Although Gomez has not yet zeroed in on a location for the research, he will spend the first year of the project conducting a “community climate investigation” that will see him talking to parents and community leaders to learn the history of the area he will study. He said understanding the context of the area students live in before they even get to school will help inform the entirety of the research.

Gomez will then identify around eight students to follow over the course of the second and third years of the project. Over the course of two years as the students move through the fifth and sixth grade, Gomez will conduct regular classroom observations and interviews with the students as well as their families and teachers.

“This is a particularly important time for all students pertaining to math,” Gomez said. “Students become part of a larger overall school population, and around this time they often transition to a specialist math teacher. It’s a great deal of change on top of adolescence, so all of a sudden there’s a lot more of those ‘who am I really’ questions for this age group.”

During the fourth year of the research, Gomez will create an educational component to accompany the research. He plans to produce mini documentaries capturing direct feedback from the Latinx students that can be shared with educators interested in the topic. The fifth and final year of research will involve wrap up and dissemination of the results.

Jeff Marshall, associate dean for research and graduate studies in Clemson’s College of Education, said that Gomez’s recognition with the NSF CAREER award is a rarity, both for scholars in the field of education and in the college itself. Gomez is only the second faculty member from the college to ever receive the grant.
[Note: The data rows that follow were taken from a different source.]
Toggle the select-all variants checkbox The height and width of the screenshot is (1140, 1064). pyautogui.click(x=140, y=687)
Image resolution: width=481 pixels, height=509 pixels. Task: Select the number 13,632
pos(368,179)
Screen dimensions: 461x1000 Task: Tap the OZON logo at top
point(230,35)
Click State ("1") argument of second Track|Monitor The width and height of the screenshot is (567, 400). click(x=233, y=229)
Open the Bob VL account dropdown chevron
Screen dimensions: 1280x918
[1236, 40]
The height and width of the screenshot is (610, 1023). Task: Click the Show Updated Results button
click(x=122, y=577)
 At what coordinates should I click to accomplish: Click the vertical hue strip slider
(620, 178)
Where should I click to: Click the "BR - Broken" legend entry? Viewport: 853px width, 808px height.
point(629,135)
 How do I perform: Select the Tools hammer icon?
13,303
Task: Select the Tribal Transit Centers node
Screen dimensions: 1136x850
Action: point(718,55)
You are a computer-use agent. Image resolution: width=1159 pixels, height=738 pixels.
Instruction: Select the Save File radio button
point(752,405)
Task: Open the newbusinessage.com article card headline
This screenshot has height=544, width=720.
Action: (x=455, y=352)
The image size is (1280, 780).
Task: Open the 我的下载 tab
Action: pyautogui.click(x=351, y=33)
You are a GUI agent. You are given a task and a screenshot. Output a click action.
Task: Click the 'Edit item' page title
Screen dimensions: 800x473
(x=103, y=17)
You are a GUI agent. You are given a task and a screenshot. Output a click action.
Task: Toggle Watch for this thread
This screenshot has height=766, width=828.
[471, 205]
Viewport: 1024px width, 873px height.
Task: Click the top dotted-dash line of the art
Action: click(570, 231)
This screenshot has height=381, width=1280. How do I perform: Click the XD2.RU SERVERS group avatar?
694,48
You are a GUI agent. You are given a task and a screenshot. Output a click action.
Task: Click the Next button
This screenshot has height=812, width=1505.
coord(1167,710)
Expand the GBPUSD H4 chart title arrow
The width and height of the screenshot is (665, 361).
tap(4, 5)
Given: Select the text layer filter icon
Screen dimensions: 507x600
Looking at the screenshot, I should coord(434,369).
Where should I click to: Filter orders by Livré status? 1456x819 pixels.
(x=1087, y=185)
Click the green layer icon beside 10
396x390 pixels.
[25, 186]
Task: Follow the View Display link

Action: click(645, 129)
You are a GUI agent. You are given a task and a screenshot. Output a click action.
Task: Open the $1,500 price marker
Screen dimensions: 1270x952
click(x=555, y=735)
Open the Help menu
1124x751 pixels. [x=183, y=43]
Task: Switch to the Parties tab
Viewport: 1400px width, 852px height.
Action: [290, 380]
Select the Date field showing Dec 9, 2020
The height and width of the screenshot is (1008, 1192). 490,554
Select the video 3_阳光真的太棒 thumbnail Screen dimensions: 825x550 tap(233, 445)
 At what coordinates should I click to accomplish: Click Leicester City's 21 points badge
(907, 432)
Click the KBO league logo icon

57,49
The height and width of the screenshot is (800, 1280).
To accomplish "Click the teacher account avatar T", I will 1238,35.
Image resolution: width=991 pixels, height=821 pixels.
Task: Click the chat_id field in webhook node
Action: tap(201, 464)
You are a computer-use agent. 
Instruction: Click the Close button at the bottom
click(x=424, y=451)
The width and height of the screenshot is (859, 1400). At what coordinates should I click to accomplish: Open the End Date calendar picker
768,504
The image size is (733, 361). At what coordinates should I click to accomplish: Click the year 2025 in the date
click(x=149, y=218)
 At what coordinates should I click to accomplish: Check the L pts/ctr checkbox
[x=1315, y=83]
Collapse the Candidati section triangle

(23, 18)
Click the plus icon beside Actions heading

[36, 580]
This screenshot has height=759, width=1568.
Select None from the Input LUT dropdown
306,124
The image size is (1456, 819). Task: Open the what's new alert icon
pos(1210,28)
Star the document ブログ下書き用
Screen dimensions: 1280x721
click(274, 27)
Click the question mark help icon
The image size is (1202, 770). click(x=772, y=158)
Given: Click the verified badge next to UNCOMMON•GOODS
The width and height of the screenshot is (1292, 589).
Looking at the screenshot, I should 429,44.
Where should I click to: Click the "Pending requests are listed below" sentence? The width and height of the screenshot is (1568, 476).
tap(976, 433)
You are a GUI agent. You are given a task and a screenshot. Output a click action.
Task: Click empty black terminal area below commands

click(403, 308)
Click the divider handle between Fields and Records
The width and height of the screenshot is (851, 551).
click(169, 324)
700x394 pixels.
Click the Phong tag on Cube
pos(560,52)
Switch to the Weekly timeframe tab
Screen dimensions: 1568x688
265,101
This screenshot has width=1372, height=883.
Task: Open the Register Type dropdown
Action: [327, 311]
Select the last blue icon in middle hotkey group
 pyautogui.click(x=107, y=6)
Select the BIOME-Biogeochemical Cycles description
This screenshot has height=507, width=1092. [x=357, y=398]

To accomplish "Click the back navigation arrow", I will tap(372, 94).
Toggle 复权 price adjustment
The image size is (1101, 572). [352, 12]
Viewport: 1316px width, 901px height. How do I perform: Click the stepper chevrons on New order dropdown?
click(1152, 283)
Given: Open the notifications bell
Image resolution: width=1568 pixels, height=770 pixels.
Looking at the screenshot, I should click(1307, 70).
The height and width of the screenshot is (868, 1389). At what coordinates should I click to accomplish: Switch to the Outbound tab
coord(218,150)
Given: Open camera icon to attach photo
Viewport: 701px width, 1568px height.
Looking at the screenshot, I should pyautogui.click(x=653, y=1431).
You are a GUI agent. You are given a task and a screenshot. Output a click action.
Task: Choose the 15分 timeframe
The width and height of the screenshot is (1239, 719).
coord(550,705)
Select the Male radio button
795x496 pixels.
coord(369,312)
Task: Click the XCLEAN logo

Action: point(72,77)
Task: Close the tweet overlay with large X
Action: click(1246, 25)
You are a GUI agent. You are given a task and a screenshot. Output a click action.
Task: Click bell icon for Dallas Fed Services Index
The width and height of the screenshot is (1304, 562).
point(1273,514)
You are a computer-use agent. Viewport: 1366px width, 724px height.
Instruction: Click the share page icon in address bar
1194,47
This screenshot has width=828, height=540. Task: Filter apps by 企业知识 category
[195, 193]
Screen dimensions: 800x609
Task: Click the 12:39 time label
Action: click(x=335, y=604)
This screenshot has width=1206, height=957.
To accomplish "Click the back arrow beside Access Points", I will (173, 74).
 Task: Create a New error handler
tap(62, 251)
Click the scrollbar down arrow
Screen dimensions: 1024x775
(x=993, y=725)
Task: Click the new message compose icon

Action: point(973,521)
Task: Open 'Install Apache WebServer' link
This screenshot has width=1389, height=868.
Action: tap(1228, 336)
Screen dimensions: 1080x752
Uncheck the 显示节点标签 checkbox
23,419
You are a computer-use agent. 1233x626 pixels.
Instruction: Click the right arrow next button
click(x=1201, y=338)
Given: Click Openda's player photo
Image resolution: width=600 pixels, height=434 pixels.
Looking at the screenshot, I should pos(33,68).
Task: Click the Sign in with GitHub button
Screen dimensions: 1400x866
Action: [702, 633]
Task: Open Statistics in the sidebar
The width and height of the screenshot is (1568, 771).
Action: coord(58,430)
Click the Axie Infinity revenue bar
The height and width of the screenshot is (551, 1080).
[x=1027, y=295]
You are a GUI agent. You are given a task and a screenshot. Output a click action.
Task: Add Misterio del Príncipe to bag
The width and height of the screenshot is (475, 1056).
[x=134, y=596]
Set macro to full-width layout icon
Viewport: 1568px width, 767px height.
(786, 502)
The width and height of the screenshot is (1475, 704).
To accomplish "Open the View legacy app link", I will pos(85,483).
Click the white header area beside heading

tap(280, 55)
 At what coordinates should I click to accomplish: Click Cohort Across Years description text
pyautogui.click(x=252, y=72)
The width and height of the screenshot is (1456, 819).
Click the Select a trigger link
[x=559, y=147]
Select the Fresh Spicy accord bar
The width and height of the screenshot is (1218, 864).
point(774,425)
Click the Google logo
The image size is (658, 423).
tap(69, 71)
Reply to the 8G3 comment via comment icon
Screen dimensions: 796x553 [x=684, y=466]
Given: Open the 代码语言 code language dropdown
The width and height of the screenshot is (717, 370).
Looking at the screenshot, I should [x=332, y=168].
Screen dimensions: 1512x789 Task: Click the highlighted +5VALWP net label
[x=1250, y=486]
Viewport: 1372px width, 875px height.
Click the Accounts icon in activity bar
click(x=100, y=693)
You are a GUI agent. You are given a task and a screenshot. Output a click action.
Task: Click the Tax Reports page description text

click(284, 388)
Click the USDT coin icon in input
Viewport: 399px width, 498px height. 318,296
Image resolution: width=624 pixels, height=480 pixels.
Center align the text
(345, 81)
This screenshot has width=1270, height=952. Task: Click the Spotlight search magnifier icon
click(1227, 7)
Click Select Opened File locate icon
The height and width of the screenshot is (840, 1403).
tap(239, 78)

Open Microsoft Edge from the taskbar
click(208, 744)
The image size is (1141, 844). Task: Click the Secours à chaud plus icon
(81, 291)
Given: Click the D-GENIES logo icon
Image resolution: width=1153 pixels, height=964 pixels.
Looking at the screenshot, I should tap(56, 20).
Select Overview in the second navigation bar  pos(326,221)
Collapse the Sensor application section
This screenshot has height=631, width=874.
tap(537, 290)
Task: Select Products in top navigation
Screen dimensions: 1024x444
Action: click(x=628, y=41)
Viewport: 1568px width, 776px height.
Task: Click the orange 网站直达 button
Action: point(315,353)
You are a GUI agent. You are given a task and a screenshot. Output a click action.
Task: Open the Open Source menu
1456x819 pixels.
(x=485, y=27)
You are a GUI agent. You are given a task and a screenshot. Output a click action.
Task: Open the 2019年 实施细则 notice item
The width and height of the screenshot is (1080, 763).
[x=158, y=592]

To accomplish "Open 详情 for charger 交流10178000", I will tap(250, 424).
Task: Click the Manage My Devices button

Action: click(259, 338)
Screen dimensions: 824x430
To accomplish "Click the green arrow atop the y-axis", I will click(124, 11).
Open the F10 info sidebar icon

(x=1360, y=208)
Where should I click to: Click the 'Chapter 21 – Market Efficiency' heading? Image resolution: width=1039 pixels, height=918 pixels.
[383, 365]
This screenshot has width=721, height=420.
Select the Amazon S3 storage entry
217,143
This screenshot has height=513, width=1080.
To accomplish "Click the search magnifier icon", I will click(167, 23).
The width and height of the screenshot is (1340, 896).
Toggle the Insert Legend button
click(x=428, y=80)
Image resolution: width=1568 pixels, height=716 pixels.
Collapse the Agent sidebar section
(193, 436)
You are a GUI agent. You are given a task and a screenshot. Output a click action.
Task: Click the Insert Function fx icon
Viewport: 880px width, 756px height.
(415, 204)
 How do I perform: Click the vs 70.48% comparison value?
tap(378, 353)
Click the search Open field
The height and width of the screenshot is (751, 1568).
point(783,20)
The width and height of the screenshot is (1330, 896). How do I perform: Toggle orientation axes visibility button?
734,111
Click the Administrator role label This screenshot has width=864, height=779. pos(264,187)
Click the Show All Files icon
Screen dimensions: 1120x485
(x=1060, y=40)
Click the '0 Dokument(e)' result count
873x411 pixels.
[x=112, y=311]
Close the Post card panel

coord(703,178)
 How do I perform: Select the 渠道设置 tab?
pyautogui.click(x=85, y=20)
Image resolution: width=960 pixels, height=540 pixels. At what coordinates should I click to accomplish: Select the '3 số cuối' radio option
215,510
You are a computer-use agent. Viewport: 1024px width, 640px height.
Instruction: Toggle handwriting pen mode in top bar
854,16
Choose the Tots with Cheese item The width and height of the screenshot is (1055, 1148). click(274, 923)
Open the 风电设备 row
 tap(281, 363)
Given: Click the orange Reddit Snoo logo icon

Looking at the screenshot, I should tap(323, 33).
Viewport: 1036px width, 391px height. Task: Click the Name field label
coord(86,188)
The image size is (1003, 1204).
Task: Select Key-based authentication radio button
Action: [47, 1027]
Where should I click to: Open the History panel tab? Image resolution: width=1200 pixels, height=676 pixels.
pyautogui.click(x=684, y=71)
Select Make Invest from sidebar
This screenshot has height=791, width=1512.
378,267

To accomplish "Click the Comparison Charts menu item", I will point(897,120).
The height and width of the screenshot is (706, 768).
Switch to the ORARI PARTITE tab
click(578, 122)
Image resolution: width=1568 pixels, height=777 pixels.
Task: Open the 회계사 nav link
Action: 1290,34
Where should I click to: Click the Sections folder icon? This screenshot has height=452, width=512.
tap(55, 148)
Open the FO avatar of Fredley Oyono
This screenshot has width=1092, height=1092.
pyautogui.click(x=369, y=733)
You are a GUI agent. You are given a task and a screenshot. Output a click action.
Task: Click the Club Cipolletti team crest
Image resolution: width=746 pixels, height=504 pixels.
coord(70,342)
“Dr. Gomez is focusing on research that is critical to moving the field of mathematics education forward by making it more inclusive,” Marshall said. “This is an example of our faculty on a national level leading the conversation on an important topic; it demonstrates the caliber of the faculty in our college and our college’s commitment to enhancing the education and development of all students.”

Gomez said that too often people see mathematics education as simple: there’s only one right or wrong answer, so the act of teaching it shouldn’t be affected by race or gender or other societal issues. Gomez takes issue with this. He says schools are inherently social places, so all the societal ideas about what school or mathematics should be filter down to the classroom, inequities and all.

In a mathematics class like any other, the identities of the students in front of the educator are of paramount importance.

“I just I want teachers to see the brilliance of all students,” Gomez said. “I ask my pre-service teachers if all students are brilliant, and if their immediate answer is not ‘yes,’ then I find that to be problematic. All students are mathematically brilliant, and it’s [the teacher’s] job to determine how to help them see it. I hope this research helps other educators understand this particular student a little better.”